### Problem to solve
Rewrite all of the material below as a numbered list, leaving out the blank lines.

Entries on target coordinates
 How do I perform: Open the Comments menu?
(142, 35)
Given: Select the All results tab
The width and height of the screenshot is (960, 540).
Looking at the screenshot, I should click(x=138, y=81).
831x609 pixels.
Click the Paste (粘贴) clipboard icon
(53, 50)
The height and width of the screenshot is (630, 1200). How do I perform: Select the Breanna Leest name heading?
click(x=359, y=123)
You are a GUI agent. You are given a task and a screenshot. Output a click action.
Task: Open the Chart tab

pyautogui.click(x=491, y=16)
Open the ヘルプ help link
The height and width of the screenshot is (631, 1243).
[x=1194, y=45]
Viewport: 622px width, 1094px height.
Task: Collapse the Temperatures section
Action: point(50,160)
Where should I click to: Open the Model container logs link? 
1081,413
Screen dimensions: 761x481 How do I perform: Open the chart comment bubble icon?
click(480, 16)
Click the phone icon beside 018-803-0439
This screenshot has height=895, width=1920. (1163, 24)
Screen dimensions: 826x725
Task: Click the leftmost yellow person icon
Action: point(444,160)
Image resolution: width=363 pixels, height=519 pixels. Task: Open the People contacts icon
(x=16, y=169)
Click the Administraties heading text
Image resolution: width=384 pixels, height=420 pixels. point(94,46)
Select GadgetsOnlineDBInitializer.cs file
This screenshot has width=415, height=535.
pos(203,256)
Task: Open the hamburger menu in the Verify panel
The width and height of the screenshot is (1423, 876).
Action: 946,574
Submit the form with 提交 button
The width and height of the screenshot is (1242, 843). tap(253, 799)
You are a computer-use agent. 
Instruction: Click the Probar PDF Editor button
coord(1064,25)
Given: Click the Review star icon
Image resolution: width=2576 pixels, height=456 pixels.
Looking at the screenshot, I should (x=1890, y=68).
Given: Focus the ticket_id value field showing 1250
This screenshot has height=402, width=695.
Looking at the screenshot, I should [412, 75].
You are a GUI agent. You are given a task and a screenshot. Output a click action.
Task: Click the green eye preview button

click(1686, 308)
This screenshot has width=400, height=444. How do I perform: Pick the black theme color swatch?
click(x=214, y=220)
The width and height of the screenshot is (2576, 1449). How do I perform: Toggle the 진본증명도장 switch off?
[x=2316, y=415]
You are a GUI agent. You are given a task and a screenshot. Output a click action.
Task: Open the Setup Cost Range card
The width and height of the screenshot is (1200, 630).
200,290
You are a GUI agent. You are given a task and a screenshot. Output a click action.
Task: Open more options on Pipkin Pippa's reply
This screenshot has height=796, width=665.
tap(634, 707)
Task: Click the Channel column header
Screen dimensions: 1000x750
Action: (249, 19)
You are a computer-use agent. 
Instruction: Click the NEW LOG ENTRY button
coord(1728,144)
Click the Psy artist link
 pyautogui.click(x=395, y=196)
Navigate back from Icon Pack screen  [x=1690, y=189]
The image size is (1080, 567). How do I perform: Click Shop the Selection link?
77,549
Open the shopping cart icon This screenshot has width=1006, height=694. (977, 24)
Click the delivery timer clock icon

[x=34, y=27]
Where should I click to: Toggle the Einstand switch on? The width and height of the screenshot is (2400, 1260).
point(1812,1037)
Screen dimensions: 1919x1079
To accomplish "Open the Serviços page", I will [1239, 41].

### Answer in full
1.  How do I perform: Open the Comments menu?
2. (142, 35)
3. Given: Select the All results tab
4. The width and height of the screenshot is (960, 540).
5. Looking at the screenshot, I should click(x=138, y=81).
6. 831x609 pixels.
7. Click the Paste (粘贴) clipboard icon
8. (53, 50)
9. The height and width of the screenshot is (630, 1200). How do I perform: Select the Breanna Leest name heading?
10. click(x=359, y=123)
11. You are a GUI agent. You are given a task and a screenshot. Output a click action.
12. Task: Open the Chart tab
13. pyautogui.click(x=491, y=16)
14. Open the ヘルプ help link
15. The height and width of the screenshot is (631, 1243).
16. [x=1194, y=45]
17. Viewport: 622px width, 1094px height.
18. Task: Collapse the Temperatures section
19. Action: point(50,160)
20. Where should I click to: Open the Model container logs link? 
21. 1081,413
22. Screen dimensions: 761x481 How do I perform: Open the chart comment bubble icon?
23. click(480, 16)
24. Click the phone icon beside 018-803-0439
25. This screenshot has height=895, width=1920. (1163, 24)
26. Screen dimensions: 826x725
27. Task: Click the leftmost yellow person icon
28. Action: point(444,160)
29. Image resolution: width=363 pixels, height=519 pixels. Task: Open the People contacts icon
30. (x=16, y=169)
31. Click the Administraties heading text
32. Image resolution: width=384 pixels, height=420 pixels. point(94,46)
33. Select GadgetsOnlineDBInitializer.cs file
34. This screenshot has width=415, height=535.
35. pos(203,256)
36. Task: Open the hamburger menu in the Verify panel
37. The width and height of the screenshot is (1423, 876).
38. Action: 946,574
39. Submit the form with 提交 button
40. The width and height of the screenshot is (1242, 843). tap(253, 799)
41. You are a computer-use agent. 
42. Instruction: Click the Probar PDF Editor button
43. coord(1064,25)
44. Given: Click the Review star icon
45. Image resolution: width=2576 pixels, height=456 pixels.
46. Looking at the screenshot, I should (x=1890, y=68).
47. Given: Focus the ticket_id value field showing 1250
48. This screenshot has height=402, width=695.
49. Looking at the screenshot, I should [412, 75].
50. You are a GUI agent. You are given a task and a screenshot. Output a click action.
51. Task: Click the green eye preview button
52. click(1686, 308)
53. This screenshot has width=400, height=444. How do I perform: Pick the black theme color swatch?
54. click(x=214, y=220)
55. The width and height of the screenshot is (2576, 1449). How do I perform: Toggle the 진본증명도장 switch off?
56. [x=2316, y=415]
57. You are a GUI agent. You are given a task and a screenshot. Output a click action.
58. Task: Open the Setup Cost Range card
59. The width and height of the screenshot is (1200, 630).
60. 200,290
61. You are a GUI agent. You are given a task and a screenshot. Output a click action.
62. Task: Open more options on Pipkin Pippa's reply
63. This screenshot has height=796, width=665.
64. tap(634, 707)
65. Task: Click the Channel column header
66. Screen dimensions: 1000x750
67. Action: (249, 19)
68. You are a computer-use agent. 
69. Instruction: Click the NEW LOG ENTRY button
70. coord(1728,144)
71. Click the Psy artist link
72.  pyautogui.click(x=395, y=196)
73. Navigate back from Icon Pack screen  [x=1690, y=189]
74. The image size is (1080, 567). How do I perform: Click Shop the Selection link?
75. 77,549
76. Open the shopping cart icon This screenshot has width=1006, height=694. (977, 24)
77. Click the delivery timer clock icon
78. [x=34, y=27]
79. Where should I click to: Toggle the Einstand switch on? The width and height of the screenshot is (2400, 1260).
80. point(1812,1037)
81. Screen dimensions: 1919x1079
82. To accomplish "Open the Serviços page", I will [1239, 41].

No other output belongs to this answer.